WHERE ARE THE AFGHAN INGLORIOUS BASTARDS?

I was struck by a comment from an Army officer fighting the Taliban in Afghanistan. He said, “fighting these guys (the Taliban) is like fighting the Marines.” I want to know who is training those guys, and where can we get them because without air support, artillery, armoured vehicles or large training centers, they seem to be getting pretty impressive results on the cheap.

There are a few facts and questions that we need to address honestly in an “understanding the environment” way before we can go on. We need to be honest with ourselves before we move forward because platitudes and slogans won’t win the COIN fight.

Here are some hard questions we need to ask:

We learn from Afghan/Pashtun culture that one of the basic tenants of “Pashtun Wali” (way of the Pashtun) is “Badal” (revenge). Logic dictates that if we kill one Afghan, we make 10 enemies. Where are the slighted Afghans that have been grieved by the Taliban who are thirsting for revenge or does this only work against us?

We know that the Taliban are not one monolithic group, but several small groups each with their own goals and area of operations. That is a weakness that begs to be exploited. We know that they have village auxiliaries who support hard corps fighters who travel around in groups from 10 – 50. History also shows that from the 1940’s the Afghans were quite adept at infiltrating insurgents into the Pakistan’s FATA in order to instigate trouble. We know that part of COIN theory speaks of denying sanctuary to the insurgents. Afghan forces are more welcome and can operate more freely than Western troops. So, where are those Afghan Inglorious Bastards? Where are the small bands of Government of Afghanistan fighters operating on foot in Taliban safe havens, mixing with the people, getting intelligence, denying the Taliban that safe haven, ambushing Taliban groups, (with coalition backup) giving them no respite, taking away their feeling of invulnerability and exacerbating mistrust between Taliban groups? Where is the Afghan version of the “Les Commandos Tigres Noir,” (The Black Tigers), a group of former Viet-minh who under the leadership of Sergeant-Major Roger Vanenberghe in 1952 Indo China dressed in black uniforms and brought the fight to the insurgents and captured one of their command-posts?

We also know that the Taliban are very good at setting up roadblocks to collect taxes and control the population. Roadblocks, were used effectively to prevent voting materials getting distributed in the 20 Aug elections and also to prevent Afghans from voting. They are also quite effective at preventing IOs, NGOs and Afghan civil servants from getting out and working with the people. Where are the undercover Afghan Inglorious Bastards, who roll down the road in an old truck either armed to the teeth or armed with radios that talk to a trailing UAV or Attack Helicopter or follow-on truck full of undercover hard men? If a few of these check points were hit, the Taliban or local criminals might be less inclined to use them. This tactic was used quite effectively by Canadian troops in Somalia. Why aren’t we seeing it in Afghanistan?

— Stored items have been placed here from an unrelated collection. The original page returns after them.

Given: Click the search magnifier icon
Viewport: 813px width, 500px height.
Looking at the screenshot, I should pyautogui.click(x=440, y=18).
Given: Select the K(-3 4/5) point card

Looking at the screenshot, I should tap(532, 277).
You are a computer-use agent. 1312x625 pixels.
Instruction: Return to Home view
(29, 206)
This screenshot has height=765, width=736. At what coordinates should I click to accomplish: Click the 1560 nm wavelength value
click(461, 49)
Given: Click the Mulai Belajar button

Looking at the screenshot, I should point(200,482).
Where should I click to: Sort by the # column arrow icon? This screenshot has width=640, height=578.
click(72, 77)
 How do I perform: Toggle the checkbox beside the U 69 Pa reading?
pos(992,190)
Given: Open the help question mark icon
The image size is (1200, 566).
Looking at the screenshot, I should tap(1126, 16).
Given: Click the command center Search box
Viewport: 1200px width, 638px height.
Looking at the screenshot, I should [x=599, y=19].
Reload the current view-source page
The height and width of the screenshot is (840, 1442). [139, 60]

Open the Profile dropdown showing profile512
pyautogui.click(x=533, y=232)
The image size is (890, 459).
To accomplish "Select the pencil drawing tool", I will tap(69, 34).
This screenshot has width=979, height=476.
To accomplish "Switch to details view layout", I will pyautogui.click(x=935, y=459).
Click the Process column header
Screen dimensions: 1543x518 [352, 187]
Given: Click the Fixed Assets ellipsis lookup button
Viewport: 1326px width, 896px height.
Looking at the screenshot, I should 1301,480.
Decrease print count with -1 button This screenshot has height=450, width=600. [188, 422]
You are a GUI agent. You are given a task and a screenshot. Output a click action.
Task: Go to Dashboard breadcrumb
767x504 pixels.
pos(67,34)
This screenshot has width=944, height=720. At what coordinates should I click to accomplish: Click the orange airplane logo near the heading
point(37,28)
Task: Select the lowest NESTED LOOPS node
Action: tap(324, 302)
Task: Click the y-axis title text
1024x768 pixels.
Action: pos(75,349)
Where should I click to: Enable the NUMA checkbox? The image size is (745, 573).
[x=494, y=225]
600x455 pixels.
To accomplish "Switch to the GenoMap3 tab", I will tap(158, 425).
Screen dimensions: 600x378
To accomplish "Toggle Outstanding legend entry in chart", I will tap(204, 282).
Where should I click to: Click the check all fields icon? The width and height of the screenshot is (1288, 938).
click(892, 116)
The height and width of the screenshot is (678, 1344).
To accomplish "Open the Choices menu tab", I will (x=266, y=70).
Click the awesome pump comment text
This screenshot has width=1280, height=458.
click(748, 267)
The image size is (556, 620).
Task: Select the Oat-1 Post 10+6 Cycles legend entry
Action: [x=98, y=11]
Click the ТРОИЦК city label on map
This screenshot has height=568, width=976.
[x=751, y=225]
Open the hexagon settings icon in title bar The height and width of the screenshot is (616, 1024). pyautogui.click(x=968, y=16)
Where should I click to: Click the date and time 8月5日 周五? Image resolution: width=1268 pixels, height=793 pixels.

These are not hi-tech, complicated solutions, but they could be effective. If we can’t find the Afghan Inglorious Bastards and figure out why criminals without money, air support, artillery, armoured vehicles or large training centers can be compared to the Marines, we will never win this fight. We need to ask tough questions and stop making up the answers that please us.

LCol JJ Malevich, Canadian Exchange Officer, COIN Branch Chief US Army/ USMC Counter Insurgency Center.

jmm99
10-13-2009, 06:16 PM
I missed Mr Donovan (http://en.wikipedia.org/wiki/William_Joseph_Donovan) by a decade, but his lawfirm, Donovan, Leisure, Newton & Irvine (http://en.wikipedia.org/wiki/Donovan,_Leisure,_Newton_%26_Irvine), was a "friendly" lawfirm to the firm where I worked. We think of him for his WWI and OSS activities, but Bill Donovan was a product of large firm litigation practice. In that context, he was a conformist.

What do I mean by that ? Here are a few points (not an ideal, because they are realized in practice by successful firms).

1. Correction by subordinates. As a young associate, you are expected to know your case and to correct errors made by those above you in the pecking order. Obviously, that includes substantive legal and factual errors, but also such things as grammar. Of course, if you expect to stay around, you had best be right most of the time. You are also expected to discuss (intelligently) the many judgment calls that have to be made. All good things have to come to an end. So, if you are a regular "counterformist", you will not last long.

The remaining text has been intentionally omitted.